En 2018, en France, le droit à l’éducation pour tous les enfants, quel que soit leur handicap, devrait être un droit effectif. C’est une question de justice sociale et de solidarité.

Le Gouvernement a lancé, lundi dernier, une concertation visant à « rénover les dispositifs d’accompagnement pour les écoliers ayant des besoins spécifiques tout au long de leur scolarité ». Des sujets centraux comme ceux de la formation des enseignants ou du statut des accompagnants d’élèves handicapés vont être abordés. C’est une bonne chose, et je salue cette volonté.

En même temps, je regrette qu’il n’ait pas été possible de débattre, très récemment encore à l’Assemblée nationale – cela a été évoqué –, d’une proposition de loi relative à l’inclusion des élèves en situation de handicap.

Ce soir, je souhaite profiter de ce débat pour vous alerter, monsieur le secrétaire d’État, sur la nécessaire remise à plat des dispositifs d’accompagnement existants, au regard de la situation actuelle des enfants atteints de troubles spécifiques du langage et des apprentissages, de troubles cognitifs spécifiques, de dyspraxie, de dysphasie, de dyslexie, de dyscalculie, de trouble du déficit de l’attention, avec ou sans hyperactivité, de troubles des fonctions exécutives, en somme, des enfants « dys » et TDAH – ils sont nombreux.

Conséquence de l’adoption de la loi d’orientation et de programmation pour la refondation de l’école de la République du 8 juillet 2013 et de la publication de la circulaire du 22 janvier 2015, un plan d’accompagnement personnalisé, ou PAP, peut être proposé aux enfants présentant des troubles des apprentissages. Dans les faits, ce dispositif se substitue à celui du projet personnalisé de scolarisation, ou PPS. Les enfants « dys » et TDAH sont donc placés en dehors du champ de la politique du handicap et privés ainsi du bénéfice de l’accès à un certain nombre d’aides et de droits.

Pour cette raison – vous le savez –, le PAP est à l’origine d’une profonde division dans le monde du handicap, s’agissant des « dys » en particulier.

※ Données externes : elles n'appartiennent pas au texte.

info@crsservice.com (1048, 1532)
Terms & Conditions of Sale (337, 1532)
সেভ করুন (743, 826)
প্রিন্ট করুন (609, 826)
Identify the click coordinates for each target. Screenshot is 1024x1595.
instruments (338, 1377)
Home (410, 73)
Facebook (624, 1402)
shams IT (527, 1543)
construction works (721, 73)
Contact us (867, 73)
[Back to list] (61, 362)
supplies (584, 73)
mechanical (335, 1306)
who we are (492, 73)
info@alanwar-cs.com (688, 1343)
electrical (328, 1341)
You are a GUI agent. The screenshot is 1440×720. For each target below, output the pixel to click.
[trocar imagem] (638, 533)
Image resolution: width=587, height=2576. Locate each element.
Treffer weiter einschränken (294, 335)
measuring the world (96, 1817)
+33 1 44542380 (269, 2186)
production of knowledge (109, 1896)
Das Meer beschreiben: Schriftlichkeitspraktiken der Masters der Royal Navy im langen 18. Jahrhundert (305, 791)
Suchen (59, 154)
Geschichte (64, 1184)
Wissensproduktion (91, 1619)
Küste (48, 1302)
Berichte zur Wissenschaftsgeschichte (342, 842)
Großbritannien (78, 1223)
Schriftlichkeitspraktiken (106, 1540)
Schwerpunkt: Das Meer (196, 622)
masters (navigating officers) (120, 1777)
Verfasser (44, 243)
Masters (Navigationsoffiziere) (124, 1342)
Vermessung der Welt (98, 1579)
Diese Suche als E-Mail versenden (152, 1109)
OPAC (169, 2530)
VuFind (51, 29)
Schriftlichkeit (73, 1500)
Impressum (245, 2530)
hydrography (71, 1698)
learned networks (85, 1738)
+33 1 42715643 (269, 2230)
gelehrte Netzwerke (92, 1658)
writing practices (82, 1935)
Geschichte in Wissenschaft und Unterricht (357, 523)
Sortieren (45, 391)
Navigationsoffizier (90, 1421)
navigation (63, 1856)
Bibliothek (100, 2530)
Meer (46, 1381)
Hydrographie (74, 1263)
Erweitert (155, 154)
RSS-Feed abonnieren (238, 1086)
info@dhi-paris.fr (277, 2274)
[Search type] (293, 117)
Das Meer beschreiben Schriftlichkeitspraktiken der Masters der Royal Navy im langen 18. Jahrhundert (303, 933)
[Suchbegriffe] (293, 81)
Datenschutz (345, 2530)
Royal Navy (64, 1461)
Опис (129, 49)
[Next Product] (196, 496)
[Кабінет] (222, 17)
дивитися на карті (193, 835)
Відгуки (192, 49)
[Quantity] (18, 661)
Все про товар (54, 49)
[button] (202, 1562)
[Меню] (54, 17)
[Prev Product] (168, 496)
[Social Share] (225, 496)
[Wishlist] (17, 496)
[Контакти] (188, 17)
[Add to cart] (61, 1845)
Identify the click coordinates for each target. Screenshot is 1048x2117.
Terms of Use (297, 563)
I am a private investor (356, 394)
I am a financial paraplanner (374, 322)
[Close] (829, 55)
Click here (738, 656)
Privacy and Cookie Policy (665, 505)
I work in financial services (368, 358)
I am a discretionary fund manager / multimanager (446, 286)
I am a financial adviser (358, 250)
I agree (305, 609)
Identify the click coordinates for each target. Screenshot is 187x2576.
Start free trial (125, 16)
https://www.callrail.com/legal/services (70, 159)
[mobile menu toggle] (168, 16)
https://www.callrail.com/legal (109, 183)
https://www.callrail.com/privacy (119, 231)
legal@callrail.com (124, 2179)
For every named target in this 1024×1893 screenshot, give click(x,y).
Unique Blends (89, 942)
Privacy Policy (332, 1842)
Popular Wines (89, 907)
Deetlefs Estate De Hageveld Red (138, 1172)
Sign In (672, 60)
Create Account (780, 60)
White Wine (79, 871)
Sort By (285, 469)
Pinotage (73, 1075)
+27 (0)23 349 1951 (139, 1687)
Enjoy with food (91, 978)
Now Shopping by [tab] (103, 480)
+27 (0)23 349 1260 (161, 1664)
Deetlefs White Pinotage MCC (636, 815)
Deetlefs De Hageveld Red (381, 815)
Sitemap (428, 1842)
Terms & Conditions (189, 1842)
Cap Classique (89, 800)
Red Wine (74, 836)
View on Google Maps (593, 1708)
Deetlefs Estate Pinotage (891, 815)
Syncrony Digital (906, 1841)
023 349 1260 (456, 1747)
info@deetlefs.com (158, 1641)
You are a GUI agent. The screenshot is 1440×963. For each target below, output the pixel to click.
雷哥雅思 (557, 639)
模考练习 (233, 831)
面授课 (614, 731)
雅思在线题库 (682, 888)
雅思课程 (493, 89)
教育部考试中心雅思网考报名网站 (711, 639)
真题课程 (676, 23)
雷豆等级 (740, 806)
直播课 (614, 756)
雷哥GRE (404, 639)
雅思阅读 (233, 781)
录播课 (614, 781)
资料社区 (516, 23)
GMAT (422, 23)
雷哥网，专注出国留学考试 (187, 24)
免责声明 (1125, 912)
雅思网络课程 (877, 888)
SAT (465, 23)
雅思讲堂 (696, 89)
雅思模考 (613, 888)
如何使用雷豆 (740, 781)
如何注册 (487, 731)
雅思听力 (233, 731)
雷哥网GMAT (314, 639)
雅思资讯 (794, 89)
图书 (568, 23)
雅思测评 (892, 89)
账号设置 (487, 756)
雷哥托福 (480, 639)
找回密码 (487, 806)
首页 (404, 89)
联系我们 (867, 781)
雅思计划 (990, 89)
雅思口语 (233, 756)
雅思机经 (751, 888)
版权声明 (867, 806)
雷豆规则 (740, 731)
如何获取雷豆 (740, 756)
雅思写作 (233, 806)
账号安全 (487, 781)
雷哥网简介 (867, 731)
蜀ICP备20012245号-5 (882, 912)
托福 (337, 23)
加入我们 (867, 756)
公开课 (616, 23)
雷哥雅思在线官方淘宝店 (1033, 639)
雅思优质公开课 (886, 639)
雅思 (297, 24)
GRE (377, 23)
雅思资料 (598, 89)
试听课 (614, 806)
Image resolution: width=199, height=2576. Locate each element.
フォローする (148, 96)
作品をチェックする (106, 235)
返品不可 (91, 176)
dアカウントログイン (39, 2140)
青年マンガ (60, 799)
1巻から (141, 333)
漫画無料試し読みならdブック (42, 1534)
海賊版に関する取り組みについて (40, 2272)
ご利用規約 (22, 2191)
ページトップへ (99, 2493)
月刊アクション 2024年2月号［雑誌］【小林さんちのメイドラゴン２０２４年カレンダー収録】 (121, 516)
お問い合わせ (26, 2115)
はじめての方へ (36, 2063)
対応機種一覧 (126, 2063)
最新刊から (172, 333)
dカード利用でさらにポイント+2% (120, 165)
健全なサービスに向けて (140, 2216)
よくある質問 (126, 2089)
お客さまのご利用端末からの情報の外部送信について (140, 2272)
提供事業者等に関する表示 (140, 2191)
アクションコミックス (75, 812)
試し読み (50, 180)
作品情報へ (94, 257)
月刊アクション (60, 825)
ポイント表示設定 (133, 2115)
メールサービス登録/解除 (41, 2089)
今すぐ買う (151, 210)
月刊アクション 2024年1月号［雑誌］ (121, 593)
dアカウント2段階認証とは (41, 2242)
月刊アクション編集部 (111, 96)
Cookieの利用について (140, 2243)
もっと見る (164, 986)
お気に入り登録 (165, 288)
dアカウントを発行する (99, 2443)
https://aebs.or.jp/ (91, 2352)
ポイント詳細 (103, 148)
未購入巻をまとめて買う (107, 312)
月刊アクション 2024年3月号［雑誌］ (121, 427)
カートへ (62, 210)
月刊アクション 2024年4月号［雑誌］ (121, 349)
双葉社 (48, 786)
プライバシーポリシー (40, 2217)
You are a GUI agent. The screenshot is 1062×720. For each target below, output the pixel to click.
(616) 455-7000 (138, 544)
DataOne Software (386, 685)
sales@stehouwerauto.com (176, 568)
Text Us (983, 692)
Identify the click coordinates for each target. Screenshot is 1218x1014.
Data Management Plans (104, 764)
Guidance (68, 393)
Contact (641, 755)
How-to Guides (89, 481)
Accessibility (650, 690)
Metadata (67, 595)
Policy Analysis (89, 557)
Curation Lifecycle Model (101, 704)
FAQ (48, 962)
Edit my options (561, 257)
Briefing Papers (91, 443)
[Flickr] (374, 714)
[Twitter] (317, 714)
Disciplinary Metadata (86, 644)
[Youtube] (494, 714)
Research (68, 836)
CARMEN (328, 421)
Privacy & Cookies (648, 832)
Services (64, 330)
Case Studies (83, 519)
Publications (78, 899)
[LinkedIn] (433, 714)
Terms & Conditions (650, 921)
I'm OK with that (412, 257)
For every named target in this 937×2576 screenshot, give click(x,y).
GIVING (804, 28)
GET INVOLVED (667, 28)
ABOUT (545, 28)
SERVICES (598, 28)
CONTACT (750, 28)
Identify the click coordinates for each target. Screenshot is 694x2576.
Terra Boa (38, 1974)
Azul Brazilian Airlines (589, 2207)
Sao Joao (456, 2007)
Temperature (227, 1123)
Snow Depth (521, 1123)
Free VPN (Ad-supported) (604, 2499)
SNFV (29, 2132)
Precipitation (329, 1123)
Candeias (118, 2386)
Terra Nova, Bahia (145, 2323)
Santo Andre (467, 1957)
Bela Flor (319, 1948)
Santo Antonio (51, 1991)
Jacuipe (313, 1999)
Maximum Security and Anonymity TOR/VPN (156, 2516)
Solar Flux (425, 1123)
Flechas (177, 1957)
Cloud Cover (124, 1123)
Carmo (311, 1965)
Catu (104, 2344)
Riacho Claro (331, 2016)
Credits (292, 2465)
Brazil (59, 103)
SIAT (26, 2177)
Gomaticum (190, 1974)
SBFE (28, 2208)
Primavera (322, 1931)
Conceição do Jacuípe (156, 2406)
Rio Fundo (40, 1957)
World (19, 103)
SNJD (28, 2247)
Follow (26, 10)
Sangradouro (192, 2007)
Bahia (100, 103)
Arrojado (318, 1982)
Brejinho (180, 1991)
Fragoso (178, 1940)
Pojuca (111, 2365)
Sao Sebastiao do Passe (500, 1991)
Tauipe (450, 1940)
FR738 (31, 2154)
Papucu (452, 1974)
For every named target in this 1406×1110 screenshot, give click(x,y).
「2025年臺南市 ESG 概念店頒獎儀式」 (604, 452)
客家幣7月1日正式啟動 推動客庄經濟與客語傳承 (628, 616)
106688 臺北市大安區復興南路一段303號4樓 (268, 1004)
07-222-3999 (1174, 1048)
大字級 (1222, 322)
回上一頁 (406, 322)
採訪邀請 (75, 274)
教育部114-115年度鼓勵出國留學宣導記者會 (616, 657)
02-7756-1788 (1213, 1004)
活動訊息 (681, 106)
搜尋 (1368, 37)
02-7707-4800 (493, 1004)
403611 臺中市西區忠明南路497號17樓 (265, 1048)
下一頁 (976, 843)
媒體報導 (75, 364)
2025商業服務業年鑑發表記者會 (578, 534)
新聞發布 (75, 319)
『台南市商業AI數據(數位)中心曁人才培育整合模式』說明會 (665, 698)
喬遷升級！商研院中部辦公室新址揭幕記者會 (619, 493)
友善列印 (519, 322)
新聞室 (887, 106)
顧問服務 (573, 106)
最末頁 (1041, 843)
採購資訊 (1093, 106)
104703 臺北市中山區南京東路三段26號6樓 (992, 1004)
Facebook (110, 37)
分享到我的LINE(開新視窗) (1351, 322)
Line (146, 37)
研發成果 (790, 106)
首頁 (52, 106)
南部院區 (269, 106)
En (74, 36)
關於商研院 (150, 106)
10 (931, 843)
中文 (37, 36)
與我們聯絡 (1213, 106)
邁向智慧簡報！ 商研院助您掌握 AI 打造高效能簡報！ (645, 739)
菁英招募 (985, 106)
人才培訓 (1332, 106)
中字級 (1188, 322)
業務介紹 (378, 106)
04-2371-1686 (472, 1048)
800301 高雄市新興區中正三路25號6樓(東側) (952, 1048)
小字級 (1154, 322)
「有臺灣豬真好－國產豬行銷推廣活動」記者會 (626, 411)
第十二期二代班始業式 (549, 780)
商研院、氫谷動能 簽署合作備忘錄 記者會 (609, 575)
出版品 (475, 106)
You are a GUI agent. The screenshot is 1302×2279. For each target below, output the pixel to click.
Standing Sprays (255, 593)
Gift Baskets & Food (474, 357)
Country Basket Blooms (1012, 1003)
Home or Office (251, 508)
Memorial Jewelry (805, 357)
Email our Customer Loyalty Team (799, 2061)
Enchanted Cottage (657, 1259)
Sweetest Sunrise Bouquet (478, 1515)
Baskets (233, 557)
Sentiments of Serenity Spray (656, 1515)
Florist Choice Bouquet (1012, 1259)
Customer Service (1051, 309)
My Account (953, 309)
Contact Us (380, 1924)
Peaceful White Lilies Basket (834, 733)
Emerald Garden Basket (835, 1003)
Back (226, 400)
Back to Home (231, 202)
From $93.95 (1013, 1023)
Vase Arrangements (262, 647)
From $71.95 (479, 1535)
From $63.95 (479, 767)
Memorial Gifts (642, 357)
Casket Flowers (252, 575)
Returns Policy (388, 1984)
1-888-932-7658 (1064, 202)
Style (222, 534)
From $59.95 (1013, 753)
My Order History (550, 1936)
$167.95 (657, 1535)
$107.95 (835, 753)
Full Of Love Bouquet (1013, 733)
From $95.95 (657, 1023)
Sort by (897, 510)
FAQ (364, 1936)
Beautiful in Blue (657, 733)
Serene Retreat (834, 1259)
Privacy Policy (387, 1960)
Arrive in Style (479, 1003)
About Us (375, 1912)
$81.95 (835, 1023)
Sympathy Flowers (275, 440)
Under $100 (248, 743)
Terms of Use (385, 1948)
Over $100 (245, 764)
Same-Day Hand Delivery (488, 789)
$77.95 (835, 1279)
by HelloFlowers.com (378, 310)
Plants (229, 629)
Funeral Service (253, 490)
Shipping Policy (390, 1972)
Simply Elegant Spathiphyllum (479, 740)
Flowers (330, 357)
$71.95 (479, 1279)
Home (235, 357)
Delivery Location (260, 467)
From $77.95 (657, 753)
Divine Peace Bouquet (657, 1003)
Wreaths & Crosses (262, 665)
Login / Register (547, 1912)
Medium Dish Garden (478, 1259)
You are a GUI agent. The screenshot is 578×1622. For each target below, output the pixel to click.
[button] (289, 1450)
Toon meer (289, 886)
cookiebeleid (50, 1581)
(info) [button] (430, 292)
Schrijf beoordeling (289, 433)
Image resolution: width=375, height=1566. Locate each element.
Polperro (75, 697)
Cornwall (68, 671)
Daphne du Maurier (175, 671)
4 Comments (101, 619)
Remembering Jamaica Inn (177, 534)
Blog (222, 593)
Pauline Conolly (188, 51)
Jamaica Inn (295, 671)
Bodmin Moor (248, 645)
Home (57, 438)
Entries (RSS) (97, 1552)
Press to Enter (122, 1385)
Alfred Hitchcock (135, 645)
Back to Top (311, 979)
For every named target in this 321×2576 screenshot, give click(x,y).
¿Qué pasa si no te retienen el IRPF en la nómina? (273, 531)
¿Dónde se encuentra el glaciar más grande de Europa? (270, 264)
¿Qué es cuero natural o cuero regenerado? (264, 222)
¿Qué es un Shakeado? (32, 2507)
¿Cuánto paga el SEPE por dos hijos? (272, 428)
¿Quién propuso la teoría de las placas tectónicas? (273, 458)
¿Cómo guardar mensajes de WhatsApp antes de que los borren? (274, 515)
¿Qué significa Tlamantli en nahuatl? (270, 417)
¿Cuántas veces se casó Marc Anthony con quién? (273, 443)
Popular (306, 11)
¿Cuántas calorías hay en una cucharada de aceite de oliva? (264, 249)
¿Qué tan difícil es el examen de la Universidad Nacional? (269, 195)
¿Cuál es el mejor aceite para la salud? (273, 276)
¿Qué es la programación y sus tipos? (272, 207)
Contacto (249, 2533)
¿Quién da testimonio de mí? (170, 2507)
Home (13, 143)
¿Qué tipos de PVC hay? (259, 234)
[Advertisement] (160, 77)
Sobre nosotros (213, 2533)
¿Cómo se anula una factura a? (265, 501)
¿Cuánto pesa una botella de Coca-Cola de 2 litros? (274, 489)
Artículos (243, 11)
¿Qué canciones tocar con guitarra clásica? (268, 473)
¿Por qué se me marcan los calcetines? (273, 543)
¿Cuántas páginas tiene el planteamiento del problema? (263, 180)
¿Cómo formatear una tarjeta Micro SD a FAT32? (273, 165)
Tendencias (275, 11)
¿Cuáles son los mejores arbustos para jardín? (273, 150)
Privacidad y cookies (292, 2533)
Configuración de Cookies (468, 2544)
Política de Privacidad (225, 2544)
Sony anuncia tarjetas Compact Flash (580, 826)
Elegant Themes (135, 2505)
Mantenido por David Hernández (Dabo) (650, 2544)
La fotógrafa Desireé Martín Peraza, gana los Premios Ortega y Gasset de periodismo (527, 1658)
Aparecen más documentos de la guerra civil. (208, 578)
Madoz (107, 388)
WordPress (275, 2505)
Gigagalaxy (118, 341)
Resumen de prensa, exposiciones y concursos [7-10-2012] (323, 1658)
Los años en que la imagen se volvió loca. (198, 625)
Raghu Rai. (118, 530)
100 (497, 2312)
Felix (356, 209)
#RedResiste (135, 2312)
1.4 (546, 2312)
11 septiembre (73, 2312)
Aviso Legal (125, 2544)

Le PAP, en tant qu’il est, aux termes de la loi, un dispositif pédagogique, et non un dispositif de compensation, est interne à l’école ; contrairement au PPS, il n’est pas opposable en droit et n’offre donc aux familles aucune voie de recours.

Surtout, il est basé sur la notion peu claire et approximative de « difficultés scolaires » et n’est donc pas adapté à des enfants en situation de handicap, « dys » ou TDAH, ces troubles nécessitant une connaissance fine du tableau cognitif de l’enfant, qui permettra d’identifier les fonctions déficitaires mais aussi et surtout celles qui sont préservées.

De plus en plus de MDPH, ou maisons départementales des personnes handicapées, renvoient les « dys » et TDAH vers le PAP, y compris lorsque les troubles sont importants et multiples et lorsque les dossiers de demande d’aide des familles sont complets et fondés.

Ainsi écartés du champ du handicap et des mesures dédiées, les familles ne peuvent se voir attribuer l’allocation d’éducation de l’enfant handicapé, allocation compensatoire qui permet de financer les indispensables bilans complémentaires et d’aider à faire face aux coûts des rééducations non remboursables par la sécurité sociale.

Hors reconnaissance MDPH, les « dys » ne peuvent ainsi bénéficier des notifications de matériel informatique, et donc, entre autres, des ordinateurs et des logiciels spécifiques fournis par l’éducation nationale. Quant aux coûts des bilans, des rééducations ou des matériels pédagogiques adaptés, ils reposent uniquement sur les familles. Enfin, l’enfant « dys » ne disposera évidemment pas d’un AVS.

Monsieur le secrétaire d’État, pour toutes ces raisons, il est urgent d’entendre les arguments de ces familles ainsi que des professionnels, qu’ils soient orthophonistes, psychomotriciens ou ergothérapeutes. C’est la lettre et l’esprit de la loi Handicap de 2005, et sa promesse d’égalité des chances fondée sur la compensation du handicap, qui sont bafoués, avec le PAP, pour les enfants « dys » et TDAH.

Je souhaite donc que la concertation que vous avez lancée lundi dernier mette définitivement un terme à cette situation hautement préjudiciable aux enfants atteints de troubles spécifiques du langage et des apprentissages, « dys », TDAH et à leurs familles.